● Required task: Can you copy the rows below, keeping every character unchanged?

Collected data entries:
------------------------------
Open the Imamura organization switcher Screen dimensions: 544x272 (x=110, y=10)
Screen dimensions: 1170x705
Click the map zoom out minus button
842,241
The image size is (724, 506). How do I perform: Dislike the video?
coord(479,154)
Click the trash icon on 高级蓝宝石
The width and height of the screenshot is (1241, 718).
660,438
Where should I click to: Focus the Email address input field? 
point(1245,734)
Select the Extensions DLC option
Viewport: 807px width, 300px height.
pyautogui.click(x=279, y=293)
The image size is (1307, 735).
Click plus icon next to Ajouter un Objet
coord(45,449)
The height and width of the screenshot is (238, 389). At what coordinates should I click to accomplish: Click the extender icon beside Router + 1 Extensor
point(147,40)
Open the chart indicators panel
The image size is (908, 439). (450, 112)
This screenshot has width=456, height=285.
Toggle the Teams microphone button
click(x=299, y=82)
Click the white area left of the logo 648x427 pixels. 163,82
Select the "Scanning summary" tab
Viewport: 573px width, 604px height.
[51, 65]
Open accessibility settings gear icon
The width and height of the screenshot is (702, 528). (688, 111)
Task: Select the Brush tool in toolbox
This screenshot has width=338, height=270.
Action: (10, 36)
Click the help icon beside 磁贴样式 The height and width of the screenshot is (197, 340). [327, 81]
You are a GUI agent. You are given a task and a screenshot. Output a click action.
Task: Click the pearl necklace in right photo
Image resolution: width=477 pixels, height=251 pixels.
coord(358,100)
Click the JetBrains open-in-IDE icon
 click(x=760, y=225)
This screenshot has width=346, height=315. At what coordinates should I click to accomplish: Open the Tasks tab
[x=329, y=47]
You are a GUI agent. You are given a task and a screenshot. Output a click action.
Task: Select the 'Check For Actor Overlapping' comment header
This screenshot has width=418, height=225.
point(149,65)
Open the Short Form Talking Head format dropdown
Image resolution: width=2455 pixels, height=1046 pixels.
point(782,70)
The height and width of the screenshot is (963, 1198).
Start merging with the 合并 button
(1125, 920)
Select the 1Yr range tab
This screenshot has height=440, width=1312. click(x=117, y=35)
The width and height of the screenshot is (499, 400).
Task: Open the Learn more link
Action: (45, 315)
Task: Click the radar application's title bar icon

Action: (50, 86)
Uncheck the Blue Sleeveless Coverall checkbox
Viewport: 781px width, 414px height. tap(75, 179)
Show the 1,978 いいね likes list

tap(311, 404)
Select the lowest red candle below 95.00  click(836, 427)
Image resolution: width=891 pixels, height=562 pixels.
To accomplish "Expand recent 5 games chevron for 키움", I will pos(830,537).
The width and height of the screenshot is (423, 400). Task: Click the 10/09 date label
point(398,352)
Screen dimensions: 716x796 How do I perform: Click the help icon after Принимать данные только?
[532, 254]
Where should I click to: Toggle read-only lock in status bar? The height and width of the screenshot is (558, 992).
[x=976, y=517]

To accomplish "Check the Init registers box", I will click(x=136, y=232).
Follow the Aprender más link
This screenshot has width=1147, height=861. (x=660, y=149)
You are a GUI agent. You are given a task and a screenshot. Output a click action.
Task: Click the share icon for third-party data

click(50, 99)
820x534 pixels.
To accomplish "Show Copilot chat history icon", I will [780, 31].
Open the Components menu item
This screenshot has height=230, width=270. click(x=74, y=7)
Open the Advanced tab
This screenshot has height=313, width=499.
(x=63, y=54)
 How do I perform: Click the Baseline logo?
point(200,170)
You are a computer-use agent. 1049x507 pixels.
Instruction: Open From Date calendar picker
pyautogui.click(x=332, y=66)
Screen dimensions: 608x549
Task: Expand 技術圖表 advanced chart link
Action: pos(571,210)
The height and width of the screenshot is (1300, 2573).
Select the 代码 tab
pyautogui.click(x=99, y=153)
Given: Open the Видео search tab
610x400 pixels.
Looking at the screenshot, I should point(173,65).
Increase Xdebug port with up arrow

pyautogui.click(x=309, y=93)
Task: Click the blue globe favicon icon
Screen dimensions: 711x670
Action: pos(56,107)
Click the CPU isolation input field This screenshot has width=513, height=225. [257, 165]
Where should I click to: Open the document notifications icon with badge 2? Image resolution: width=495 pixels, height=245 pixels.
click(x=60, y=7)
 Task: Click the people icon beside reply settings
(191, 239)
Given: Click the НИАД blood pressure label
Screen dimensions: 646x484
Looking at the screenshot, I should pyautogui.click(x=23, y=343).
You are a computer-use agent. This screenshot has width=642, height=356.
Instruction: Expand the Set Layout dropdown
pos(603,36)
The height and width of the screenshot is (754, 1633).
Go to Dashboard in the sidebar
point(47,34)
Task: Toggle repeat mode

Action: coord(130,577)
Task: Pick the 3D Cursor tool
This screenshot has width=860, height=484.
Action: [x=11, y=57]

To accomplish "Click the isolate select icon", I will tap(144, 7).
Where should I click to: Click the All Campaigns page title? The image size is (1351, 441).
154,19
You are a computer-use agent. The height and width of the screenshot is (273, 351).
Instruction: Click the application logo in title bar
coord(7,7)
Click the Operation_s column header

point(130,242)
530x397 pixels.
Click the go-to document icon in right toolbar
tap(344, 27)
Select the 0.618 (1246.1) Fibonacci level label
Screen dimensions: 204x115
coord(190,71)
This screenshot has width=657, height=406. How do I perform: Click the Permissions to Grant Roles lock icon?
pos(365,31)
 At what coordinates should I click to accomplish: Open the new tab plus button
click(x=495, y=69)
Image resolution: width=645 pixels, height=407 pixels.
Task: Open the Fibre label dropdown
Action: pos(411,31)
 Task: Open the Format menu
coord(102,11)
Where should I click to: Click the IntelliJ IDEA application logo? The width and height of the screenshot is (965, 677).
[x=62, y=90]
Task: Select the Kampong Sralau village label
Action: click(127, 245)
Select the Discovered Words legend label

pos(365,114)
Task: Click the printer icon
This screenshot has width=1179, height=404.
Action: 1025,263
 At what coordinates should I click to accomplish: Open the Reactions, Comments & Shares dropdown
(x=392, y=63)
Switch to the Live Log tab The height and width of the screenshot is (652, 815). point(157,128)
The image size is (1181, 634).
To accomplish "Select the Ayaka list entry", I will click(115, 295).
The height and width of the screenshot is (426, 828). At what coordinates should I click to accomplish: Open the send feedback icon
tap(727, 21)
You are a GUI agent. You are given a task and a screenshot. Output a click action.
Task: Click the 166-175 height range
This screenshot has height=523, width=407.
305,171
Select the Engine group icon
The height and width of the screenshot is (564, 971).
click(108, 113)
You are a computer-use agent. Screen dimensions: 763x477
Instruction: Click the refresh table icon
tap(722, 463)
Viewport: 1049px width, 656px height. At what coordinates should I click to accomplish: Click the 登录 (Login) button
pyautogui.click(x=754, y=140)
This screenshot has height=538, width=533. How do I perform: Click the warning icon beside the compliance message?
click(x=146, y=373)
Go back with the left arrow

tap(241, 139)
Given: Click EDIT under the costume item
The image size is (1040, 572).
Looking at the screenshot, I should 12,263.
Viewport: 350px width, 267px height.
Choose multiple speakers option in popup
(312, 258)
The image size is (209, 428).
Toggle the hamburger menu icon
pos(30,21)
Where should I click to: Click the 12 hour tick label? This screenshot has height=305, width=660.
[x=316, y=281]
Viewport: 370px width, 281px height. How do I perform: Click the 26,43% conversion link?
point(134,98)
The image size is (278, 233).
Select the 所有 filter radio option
------------------------------
● Result below:
Open the Imamura organization switcher Screen dimensions: 544x272 (x=110, y=10)
Screen dimensions: 1170x705
Click the map zoom out minus button
842,241
The image size is (724, 506). How do I perform: Dislike the video?
coord(479,154)
Click the trash icon on 高级蓝宝石
The width and height of the screenshot is (1241, 718).
660,438
Where should I click to: Focus the Email address input field? 
point(1245,734)
Select the Extensions DLC option
Viewport: 807px width, 300px height.
pyautogui.click(x=279, y=293)
The image size is (1307, 735).
Click plus icon next to Ajouter un Objet
coord(45,449)
The height and width of the screenshot is (238, 389). At what coordinates should I click to accomplish: Click the extender icon beside Router + 1 Extensor
point(147,40)
Open the chart indicators panel
The image size is (908, 439). (450, 112)
This screenshot has width=456, height=285.
Toggle the Teams microphone button
click(x=299, y=82)
Click the white area left of the logo 648x427 pixels. 163,82
Select the "Scanning summary" tab
Viewport: 573px width, 604px height.
[51, 65]
Open accessibility settings gear icon
The width and height of the screenshot is (702, 528). (688, 111)
Task: Select the Brush tool in toolbox
This screenshot has width=338, height=270.
Action: (10, 36)
Click the help icon beside 磁贴样式 The height and width of the screenshot is (197, 340). [327, 81]
You are a GUI agent. You are given a task and a screenshot. Output a click action.
Task: Click the pearl necklace in right photo
Image resolution: width=477 pixels, height=251 pixels.
coord(358,100)
Click the JetBrains open-in-IDE icon
 click(x=760, y=225)
This screenshot has width=346, height=315. At what coordinates should I click to accomplish: Open the Tasks tab
[x=329, y=47]
You are a GUI agent. You are given a task and a screenshot. Output a click action.
Task: Select the 'Check For Actor Overlapping' comment header
This screenshot has width=418, height=225.
point(149,65)
Open the Short Form Talking Head format dropdown
Image resolution: width=2455 pixels, height=1046 pixels.
point(782,70)
The height and width of the screenshot is (963, 1198).
Start merging with the 合并 button
(1125, 920)
Select the 1Yr range tab
This screenshot has height=440, width=1312. click(x=117, y=35)
The width and height of the screenshot is (499, 400).
Task: Open the Learn more link
Action: (45, 315)
Task: Click the radar application's title bar icon

Action: (50, 86)
Uncheck the Blue Sleeveless Coverall checkbox
Viewport: 781px width, 414px height. tap(75, 179)
Show the 1,978 いいね likes list

tap(311, 404)
Select the lowest red candle below 95.00  click(836, 427)
Image resolution: width=891 pixels, height=562 pixels.
To accomplish "Expand recent 5 games chevron for 키움", I will pos(830,537).
The width and height of the screenshot is (423, 400). Task: Click the 10/09 date label
point(398,352)
Screen dimensions: 716x796 How do I perform: Click the help icon after Принимать данные только?
[532, 254]
Where should I click to: Toggle read-only lock in status bar? The height and width of the screenshot is (558, 992).
[x=976, y=517]

To accomplish "Check the Init registers box", I will click(x=136, y=232).
Follow the Aprender más link
This screenshot has width=1147, height=861. (x=660, y=149)
You are a GUI agent. You are given a task and a screenshot. Output a click action.
Task: Click the share icon for third-party data

click(50, 99)
820x534 pixels.
To accomplish "Show Copilot chat history icon", I will [780, 31].
Open the Components menu item
This screenshot has height=230, width=270. click(x=74, y=7)
Open the Advanced tab
This screenshot has height=313, width=499.
(x=63, y=54)
 How do I perform: Click the Baseline logo?
point(200,170)
You are a computer-use agent. 1049x507 pixels.
Instruction: Open From Date calendar picker
pyautogui.click(x=332, y=66)
Screen dimensions: 608x549
Task: Expand 技術圖表 advanced chart link
Action: pos(571,210)
The height and width of the screenshot is (1300, 2573).
Select the 代码 tab
pyautogui.click(x=99, y=153)
Given: Open the Видео search tab
610x400 pixels.
Looking at the screenshot, I should point(173,65).
Increase Xdebug port with up arrow

pyautogui.click(x=309, y=93)
Task: Click the blue globe favicon icon
Screen dimensions: 711x670
Action: pos(56,107)
Click the CPU isolation input field This screenshot has width=513, height=225. [257, 165]
Where should I click to: Open the document notifications icon with badge 2? Image resolution: width=495 pixels, height=245 pixels.
click(x=60, y=7)
 Task: Click the people icon beside reply settings
(191, 239)
Given: Click the НИАД blood pressure label
Screen dimensions: 646x484
Looking at the screenshot, I should pyautogui.click(x=23, y=343).
You are a computer-use agent. This screenshot has width=642, height=356.
Instruction: Expand the Set Layout dropdown
pos(603,36)
The height and width of the screenshot is (754, 1633).
Go to Dashboard in the sidebar
point(47,34)
Task: Toggle repeat mode

Action: coord(130,577)
Task: Pick the 3D Cursor tool
This screenshot has width=860, height=484.
Action: [x=11, y=57]

To accomplish "Click the isolate select icon", I will tap(144, 7).
Where should I click to: Click the All Campaigns page title? The image size is (1351, 441).
154,19
You are a computer-use agent. The height and width of the screenshot is (273, 351).
Instruction: Click the application logo in title bar
coord(7,7)
Click the Operation_s column header

point(130,242)
530x397 pixels.
Click the go-to document icon in right toolbar
tap(344, 27)
Select the 0.618 (1246.1) Fibonacci level label
Screen dimensions: 204x115
coord(190,71)
This screenshot has width=657, height=406. How do I perform: Click the Permissions to Grant Roles lock icon?
pos(365,31)
 At what coordinates should I click to accomplish: Open the new tab plus button
click(x=495, y=69)
Image resolution: width=645 pixels, height=407 pixels.
Task: Open the Fibre label dropdown
Action: pos(411,31)
 Task: Open the Format menu
coord(102,11)
Where should I click to: Click the IntelliJ IDEA application logo? The width and height of the screenshot is (965, 677).
[x=62, y=90]
Task: Select the Kampong Sralau village label
Action: click(127, 245)
Select the Discovered Words legend label

pos(365,114)
Task: Click the printer icon
This screenshot has width=1179, height=404.
Action: 1025,263
 At what coordinates should I click to accomplish: Open the Reactions, Comments & Shares dropdown
(x=392, y=63)
Switch to the Live Log tab The height and width of the screenshot is (652, 815). point(157,128)
The image size is (1181, 634).
To accomplish "Select the Ayaka list entry", I will click(115, 295).
The height and width of the screenshot is (426, 828). At what coordinates should I click to accomplish: Open the send feedback icon
tap(727, 21)
You are a GUI agent. You are given a task and a screenshot. Output a click action.
Task: Click the 166-175 height range
This screenshot has height=523, width=407.
305,171
Select the Engine group icon
The height and width of the screenshot is (564, 971).
click(108, 113)
You are a computer-use agent. Screen dimensions: 763x477
Instruction: Click the refresh table icon
tap(722, 463)
Viewport: 1049px width, 656px height. At what coordinates should I click to accomplish: Click the 登录 (Login) button
pyautogui.click(x=754, y=140)
This screenshot has height=538, width=533. How do I perform: Click the warning icon beside the compliance message?
click(x=146, y=373)
Go back with the left arrow

tap(241, 139)
Given: Click EDIT under the costume item
The image size is (1040, 572).
Looking at the screenshot, I should 12,263.
Viewport: 350px width, 267px height.
Choose multiple speakers option in popup
(312, 258)
The image size is (209, 428).
Toggle the hamburger menu icon
pos(30,21)
Where should I click to: Click the 12 hour tick label? This screenshot has height=305, width=660.
[x=316, y=281]
Viewport: 370px width, 281px height. How do I perform: Click the 26,43% conversion link?
point(134,98)
The image size is (278, 233).
Select the 所有 filter radio option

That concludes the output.